**TASK STATEMENT**
Say how many lines of these entries include the word "computer", and answer with the number alone.

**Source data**
**********
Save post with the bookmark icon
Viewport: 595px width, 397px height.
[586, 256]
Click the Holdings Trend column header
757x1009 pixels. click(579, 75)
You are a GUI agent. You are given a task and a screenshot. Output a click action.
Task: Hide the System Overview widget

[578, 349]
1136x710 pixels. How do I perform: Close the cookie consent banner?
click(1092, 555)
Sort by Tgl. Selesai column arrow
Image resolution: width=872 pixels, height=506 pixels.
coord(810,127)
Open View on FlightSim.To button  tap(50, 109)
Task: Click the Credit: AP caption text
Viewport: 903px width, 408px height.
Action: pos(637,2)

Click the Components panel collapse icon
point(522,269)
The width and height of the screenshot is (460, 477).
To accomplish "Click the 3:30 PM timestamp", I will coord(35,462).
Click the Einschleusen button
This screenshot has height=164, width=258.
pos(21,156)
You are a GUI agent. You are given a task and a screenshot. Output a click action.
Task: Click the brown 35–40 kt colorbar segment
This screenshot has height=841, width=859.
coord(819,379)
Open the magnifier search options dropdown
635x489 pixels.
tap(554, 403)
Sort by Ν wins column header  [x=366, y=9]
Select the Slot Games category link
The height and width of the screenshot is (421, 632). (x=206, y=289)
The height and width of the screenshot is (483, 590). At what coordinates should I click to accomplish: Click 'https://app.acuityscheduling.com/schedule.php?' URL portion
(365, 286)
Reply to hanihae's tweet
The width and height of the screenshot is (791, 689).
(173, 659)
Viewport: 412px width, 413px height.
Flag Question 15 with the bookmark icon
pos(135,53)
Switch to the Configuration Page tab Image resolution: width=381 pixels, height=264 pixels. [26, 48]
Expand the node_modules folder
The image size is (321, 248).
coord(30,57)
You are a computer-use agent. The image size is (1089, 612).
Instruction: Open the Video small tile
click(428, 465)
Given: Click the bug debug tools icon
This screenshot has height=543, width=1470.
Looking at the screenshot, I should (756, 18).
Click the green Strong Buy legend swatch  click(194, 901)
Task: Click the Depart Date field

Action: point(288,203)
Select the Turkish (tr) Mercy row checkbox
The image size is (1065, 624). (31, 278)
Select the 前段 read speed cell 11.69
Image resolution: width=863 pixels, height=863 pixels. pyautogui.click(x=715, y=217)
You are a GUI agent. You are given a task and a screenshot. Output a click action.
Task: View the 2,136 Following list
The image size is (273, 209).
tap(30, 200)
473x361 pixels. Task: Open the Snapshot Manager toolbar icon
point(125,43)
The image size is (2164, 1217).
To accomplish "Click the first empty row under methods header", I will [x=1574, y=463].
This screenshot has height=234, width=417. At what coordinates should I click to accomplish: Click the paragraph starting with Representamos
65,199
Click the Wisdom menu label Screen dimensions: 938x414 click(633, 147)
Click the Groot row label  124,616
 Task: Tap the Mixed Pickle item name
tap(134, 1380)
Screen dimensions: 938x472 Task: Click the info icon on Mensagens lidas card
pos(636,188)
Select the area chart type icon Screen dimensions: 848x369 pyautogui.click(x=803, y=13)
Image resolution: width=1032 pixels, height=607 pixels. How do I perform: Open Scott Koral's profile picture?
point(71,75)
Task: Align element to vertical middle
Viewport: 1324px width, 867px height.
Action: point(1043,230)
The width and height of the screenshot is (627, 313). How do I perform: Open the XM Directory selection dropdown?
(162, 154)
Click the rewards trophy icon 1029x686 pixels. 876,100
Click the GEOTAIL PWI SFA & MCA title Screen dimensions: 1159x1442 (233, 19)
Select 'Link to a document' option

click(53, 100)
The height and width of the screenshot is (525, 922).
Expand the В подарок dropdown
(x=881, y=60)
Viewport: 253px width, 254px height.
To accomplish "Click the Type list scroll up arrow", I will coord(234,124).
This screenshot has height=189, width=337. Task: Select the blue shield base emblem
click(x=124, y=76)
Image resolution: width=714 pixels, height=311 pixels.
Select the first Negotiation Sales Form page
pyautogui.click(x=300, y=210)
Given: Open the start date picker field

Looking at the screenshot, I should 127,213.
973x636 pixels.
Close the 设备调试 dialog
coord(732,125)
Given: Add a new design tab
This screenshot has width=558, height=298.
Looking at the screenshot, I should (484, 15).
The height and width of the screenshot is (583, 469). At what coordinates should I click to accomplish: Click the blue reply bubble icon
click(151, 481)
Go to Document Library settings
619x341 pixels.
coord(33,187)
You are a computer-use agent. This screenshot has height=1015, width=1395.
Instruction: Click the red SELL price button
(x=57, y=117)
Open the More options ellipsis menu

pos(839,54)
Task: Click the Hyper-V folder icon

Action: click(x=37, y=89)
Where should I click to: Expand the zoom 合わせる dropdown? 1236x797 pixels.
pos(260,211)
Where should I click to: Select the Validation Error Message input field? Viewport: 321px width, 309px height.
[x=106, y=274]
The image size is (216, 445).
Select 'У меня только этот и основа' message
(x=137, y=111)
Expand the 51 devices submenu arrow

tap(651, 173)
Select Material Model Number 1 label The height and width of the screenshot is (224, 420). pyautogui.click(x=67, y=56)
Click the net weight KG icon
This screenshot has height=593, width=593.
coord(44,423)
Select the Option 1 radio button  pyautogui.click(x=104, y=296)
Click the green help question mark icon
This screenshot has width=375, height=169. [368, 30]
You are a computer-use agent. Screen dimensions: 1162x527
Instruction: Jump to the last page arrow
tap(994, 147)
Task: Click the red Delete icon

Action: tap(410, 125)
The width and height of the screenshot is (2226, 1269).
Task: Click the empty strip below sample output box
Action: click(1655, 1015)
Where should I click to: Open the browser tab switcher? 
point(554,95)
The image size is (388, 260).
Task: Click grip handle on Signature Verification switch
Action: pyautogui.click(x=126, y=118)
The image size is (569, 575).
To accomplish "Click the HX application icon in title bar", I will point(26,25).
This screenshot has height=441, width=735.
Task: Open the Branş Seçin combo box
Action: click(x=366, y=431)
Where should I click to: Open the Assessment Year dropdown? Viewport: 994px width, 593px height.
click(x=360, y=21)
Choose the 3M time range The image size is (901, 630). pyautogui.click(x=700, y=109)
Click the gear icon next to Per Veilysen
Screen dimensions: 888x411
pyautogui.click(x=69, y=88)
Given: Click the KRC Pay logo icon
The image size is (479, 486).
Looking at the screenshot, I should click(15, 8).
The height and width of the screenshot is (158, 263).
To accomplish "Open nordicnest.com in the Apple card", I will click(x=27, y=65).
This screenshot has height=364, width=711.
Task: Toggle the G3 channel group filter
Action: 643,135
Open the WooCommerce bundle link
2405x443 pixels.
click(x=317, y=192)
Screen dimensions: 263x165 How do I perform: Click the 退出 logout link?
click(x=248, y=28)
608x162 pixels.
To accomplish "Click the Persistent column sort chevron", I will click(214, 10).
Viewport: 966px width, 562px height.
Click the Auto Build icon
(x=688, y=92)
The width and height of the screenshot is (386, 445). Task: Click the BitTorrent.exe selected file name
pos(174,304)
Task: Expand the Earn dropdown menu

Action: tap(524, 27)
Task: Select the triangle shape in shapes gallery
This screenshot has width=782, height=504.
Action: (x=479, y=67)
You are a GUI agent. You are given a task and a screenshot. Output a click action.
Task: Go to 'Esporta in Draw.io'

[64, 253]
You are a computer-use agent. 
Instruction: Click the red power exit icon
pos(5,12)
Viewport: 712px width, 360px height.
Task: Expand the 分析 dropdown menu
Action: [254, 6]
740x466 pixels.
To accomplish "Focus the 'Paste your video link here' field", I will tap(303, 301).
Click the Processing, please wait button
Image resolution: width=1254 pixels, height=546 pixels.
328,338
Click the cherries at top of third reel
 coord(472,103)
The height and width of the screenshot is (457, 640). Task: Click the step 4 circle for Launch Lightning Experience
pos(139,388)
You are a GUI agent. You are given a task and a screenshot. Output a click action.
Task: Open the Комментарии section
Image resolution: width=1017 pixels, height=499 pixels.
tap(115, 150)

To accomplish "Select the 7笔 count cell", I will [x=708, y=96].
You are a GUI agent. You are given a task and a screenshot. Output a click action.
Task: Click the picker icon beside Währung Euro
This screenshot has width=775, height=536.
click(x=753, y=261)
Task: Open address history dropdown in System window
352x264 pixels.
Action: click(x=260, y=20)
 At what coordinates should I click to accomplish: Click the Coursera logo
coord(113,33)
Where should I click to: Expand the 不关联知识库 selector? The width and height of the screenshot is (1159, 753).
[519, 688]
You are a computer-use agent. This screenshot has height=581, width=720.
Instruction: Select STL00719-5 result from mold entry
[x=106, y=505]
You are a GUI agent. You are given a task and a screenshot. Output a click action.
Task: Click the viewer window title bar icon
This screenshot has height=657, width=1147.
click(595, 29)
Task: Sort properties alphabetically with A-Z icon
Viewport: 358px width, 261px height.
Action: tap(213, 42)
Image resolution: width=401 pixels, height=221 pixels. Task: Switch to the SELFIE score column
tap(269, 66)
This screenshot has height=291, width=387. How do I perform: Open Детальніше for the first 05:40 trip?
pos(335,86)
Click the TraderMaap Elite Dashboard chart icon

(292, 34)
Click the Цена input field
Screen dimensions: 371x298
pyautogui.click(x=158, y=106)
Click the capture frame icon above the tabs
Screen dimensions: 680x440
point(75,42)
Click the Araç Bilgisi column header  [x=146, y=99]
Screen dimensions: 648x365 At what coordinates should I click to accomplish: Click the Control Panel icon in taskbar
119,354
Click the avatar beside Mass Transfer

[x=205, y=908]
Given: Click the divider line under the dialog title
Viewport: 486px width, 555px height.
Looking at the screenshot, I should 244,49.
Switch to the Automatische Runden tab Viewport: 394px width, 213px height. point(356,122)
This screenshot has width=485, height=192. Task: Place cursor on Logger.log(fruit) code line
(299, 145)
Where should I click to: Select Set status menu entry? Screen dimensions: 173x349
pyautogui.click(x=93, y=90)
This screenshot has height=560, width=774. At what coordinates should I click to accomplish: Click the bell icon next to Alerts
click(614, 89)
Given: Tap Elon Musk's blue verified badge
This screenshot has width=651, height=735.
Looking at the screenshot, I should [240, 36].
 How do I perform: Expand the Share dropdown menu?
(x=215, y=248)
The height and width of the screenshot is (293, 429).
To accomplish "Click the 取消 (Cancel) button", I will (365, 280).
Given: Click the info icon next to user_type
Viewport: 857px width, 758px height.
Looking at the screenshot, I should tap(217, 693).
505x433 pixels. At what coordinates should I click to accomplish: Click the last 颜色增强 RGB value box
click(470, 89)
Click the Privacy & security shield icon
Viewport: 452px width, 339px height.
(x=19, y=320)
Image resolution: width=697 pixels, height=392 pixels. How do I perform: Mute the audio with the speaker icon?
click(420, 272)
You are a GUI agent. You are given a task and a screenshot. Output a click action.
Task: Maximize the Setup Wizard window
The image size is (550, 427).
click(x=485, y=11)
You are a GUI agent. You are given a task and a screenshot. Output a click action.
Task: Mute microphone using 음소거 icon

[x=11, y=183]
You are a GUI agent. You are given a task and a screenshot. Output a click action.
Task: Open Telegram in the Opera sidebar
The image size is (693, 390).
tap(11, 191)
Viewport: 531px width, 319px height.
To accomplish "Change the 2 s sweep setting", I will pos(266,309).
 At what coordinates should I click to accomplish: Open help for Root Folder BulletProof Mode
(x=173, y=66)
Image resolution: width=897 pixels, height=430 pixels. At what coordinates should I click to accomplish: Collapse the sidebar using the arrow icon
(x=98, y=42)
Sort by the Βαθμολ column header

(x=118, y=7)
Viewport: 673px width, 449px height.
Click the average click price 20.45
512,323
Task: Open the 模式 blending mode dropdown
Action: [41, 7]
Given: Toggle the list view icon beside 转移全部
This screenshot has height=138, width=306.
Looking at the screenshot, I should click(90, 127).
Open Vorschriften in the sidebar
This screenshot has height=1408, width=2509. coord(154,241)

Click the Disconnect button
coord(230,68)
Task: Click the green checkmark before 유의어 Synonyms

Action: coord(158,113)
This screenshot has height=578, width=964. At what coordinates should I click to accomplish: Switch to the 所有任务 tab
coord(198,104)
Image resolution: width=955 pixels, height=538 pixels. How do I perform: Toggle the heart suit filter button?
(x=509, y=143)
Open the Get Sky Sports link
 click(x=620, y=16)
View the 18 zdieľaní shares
**********
**COMPLETED EXERCISE**
5